**Assignment**
Retyping the records exactly is the whole task.

Stored data entries:
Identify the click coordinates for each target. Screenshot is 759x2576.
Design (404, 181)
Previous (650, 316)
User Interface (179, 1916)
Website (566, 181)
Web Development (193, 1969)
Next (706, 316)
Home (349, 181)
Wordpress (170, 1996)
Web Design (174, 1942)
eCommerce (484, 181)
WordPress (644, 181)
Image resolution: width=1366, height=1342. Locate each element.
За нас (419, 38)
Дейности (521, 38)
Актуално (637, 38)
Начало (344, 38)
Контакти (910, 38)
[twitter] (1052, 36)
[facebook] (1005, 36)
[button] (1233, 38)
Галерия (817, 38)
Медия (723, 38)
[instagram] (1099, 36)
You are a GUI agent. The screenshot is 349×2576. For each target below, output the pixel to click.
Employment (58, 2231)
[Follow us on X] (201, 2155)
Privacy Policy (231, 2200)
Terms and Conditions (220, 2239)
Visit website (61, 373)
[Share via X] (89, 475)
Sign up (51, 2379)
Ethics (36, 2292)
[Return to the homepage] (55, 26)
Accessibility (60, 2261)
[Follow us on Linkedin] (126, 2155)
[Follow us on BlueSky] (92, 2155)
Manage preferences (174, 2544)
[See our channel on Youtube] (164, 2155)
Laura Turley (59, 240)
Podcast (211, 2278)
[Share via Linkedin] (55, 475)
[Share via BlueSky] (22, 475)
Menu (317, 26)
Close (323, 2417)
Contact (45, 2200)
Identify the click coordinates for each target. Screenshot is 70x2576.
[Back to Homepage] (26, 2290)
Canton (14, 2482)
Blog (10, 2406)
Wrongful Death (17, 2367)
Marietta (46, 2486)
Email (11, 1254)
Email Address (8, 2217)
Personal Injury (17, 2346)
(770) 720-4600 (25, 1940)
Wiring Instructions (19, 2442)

**Answer section**
Identify the click coordinates for each target. Screenshot is 759x2576.
Design (404, 181)
Previous (650, 316)
User Interface (179, 1916)
Website (566, 181)
Web Development (193, 1969)
Next (706, 316)
Home (349, 181)
Wordpress (170, 1996)
Web Design (174, 1942)
eCommerce (484, 181)
WordPress (644, 181)
Image resolution: width=1366, height=1342. Locate each element.
За нас (419, 38)
Дейности (521, 38)
Актуално (637, 38)
Начало (344, 38)
Контакти (910, 38)
[twitter] (1052, 36)
[facebook] (1005, 36)
[button] (1233, 38)
Галерия (817, 38)
Медия (723, 38)
[instagram] (1099, 36)
You are a GUI agent. The screenshot is 349×2576. For each target below, output the pixel to click.
Employment (58, 2231)
[Follow us on X] (201, 2155)
Privacy Policy (231, 2200)
Terms and Conditions (220, 2239)
Visit website (61, 373)
[Share via X] (89, 475)
Sign up (51, 2379)
Ethics (36, 2292)
[Return to the homepage] (55, 26)
Accessibility (60, 2261)
[Follow us on Linkedin] (126, 2155)
[Follow us on BlueSky] (92, 2155)
Manage preferences (174, 2544)
[See our channel on Youtube] (164, 2155)
Laura Turley (59, 240)
Podcast (211, 2278)
[Share via Linkedin] (55, 475)
[Share via BlueSky] (22, 475)
Menu (317, 26)
Close (323, 2417)
Contact (45, 2200)
Identify the click coordinates for each target. Screenshot is 70x2576.
[Back to Homepage] (26, 2290)
Canton (14, 2482)
Blog (10, 2406)
Wrongful Death (17, 2367)
Marietta (46, 2486)
Email (11, 1254)
Email Address (8, 2217)
Personal Injury (17, 2346)
(770) 720-4600 (25, 1940)
Wiring Instructions (19, 2442)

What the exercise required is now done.